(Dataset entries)
----------------
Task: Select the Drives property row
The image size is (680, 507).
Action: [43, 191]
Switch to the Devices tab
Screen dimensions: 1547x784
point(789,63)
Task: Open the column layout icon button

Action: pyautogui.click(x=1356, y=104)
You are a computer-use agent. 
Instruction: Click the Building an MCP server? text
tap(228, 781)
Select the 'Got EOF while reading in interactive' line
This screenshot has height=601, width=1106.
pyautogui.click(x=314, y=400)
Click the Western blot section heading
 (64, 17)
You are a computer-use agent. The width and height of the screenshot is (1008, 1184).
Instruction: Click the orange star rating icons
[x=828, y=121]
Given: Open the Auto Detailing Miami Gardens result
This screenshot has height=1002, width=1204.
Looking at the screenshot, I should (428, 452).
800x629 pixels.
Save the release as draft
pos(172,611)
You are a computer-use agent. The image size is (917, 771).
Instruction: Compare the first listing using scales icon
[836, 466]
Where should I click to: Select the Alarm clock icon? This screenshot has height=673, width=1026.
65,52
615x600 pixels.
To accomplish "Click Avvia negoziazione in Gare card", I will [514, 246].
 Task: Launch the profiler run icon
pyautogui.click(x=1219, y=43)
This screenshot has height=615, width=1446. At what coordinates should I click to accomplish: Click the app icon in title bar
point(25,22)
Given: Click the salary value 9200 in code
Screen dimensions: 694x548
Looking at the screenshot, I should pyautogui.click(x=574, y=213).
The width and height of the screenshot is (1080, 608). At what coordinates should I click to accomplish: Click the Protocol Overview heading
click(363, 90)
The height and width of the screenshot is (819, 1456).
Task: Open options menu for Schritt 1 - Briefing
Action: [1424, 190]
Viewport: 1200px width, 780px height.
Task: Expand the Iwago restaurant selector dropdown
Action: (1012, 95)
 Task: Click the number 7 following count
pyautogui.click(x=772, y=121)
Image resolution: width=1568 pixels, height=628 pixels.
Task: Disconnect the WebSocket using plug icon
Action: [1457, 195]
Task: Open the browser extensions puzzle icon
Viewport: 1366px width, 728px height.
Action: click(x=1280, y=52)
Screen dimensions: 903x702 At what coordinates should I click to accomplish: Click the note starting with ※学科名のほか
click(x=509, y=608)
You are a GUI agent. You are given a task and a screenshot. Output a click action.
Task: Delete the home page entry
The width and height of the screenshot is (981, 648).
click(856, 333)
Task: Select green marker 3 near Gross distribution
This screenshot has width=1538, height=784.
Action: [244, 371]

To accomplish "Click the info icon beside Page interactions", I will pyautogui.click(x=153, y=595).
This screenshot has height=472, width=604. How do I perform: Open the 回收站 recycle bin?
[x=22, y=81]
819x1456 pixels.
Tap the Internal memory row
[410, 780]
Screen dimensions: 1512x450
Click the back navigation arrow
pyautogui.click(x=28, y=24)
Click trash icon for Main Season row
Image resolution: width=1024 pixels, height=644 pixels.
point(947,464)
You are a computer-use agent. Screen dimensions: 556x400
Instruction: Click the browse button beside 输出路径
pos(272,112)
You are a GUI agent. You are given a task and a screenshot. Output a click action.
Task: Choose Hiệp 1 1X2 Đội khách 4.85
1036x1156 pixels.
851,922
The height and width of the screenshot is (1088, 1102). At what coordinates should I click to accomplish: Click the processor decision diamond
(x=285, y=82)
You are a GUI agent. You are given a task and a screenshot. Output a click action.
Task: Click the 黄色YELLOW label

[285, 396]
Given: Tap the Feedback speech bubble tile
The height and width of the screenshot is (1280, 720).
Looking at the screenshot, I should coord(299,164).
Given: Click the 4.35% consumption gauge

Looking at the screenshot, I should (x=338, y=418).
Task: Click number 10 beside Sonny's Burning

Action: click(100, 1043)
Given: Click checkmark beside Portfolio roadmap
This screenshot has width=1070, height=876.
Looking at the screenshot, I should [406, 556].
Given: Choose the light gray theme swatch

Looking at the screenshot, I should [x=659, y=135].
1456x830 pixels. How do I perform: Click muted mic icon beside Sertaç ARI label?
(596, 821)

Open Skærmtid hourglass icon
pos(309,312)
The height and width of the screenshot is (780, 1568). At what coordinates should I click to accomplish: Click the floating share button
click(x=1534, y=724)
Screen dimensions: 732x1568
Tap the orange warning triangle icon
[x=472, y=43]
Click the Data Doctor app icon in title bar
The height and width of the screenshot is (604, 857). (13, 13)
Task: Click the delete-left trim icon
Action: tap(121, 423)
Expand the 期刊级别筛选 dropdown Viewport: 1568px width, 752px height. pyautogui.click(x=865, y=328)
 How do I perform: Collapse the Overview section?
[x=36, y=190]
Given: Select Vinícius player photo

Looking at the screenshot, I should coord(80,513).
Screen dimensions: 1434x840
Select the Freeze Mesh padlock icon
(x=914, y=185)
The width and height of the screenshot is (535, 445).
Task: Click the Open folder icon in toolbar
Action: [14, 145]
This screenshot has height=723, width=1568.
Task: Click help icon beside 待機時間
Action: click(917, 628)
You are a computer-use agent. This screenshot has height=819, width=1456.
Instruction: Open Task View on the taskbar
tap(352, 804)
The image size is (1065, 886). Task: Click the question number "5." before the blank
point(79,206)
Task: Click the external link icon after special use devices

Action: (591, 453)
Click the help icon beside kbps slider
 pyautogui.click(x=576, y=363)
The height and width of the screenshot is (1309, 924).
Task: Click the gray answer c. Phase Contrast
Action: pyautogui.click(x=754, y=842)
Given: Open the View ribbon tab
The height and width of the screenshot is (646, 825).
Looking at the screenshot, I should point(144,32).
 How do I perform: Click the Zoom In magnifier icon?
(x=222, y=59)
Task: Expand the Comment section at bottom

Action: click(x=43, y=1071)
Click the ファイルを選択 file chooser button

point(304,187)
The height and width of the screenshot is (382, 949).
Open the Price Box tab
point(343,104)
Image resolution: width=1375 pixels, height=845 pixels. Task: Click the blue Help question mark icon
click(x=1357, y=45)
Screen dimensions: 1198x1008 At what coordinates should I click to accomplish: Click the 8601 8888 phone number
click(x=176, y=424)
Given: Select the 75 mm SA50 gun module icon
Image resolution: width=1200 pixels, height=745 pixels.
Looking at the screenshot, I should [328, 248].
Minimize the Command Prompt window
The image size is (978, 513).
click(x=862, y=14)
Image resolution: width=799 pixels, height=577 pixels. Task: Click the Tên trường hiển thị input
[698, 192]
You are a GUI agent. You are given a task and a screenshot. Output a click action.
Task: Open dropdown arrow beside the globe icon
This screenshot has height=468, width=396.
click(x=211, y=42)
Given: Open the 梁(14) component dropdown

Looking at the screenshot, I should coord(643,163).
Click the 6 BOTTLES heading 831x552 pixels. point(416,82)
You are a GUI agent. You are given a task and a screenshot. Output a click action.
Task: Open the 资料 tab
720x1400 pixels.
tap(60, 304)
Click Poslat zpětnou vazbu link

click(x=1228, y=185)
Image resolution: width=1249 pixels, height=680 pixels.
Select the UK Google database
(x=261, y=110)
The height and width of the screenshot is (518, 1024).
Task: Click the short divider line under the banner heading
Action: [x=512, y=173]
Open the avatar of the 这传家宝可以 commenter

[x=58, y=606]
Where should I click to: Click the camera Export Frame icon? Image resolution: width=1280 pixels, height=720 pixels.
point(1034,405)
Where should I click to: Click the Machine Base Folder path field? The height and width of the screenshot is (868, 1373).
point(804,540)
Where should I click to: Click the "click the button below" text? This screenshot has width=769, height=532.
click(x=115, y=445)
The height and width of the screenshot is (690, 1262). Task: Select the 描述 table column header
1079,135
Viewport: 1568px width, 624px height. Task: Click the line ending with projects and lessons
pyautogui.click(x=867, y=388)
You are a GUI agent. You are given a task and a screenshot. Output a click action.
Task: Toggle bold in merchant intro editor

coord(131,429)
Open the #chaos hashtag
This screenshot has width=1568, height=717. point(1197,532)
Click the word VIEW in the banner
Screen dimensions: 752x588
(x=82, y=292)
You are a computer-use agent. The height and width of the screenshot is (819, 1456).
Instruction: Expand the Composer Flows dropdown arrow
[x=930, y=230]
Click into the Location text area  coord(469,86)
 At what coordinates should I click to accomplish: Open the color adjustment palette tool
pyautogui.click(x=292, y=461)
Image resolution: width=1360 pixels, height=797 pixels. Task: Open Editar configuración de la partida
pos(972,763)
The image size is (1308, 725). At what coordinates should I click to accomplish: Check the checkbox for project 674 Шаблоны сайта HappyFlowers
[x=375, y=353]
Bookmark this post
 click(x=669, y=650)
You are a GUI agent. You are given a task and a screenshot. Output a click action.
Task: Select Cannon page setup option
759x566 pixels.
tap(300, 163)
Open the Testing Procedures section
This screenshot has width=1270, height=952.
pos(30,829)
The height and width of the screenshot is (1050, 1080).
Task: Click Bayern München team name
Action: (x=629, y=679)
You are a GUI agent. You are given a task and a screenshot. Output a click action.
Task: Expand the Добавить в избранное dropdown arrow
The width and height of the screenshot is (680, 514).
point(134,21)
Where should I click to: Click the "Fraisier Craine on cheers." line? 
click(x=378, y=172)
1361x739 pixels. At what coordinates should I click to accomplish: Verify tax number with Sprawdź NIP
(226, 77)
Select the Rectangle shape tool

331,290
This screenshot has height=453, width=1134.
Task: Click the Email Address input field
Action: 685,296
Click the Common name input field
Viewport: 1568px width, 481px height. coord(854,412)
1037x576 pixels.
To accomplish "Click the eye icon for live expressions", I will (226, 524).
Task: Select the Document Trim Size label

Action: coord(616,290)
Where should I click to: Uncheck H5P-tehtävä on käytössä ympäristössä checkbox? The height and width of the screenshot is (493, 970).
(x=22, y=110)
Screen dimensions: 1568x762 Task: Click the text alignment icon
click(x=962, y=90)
----------------
WHAT TO DO:
Pick out each line of the data above that contains the string "Instruction", matching case exactly, and copy those lines.

RESULT OF THE TASK:
Instruction: Click the Building an MCP server? text
Instruction: Click the orange star rating icons
Instruction: Compare the first listing using scales icon
Instruction: Click the browse button beside 输出路径
Instruction: Open Task View on the taskbar
Instruction: Expand the Composer Flows dropdown arrow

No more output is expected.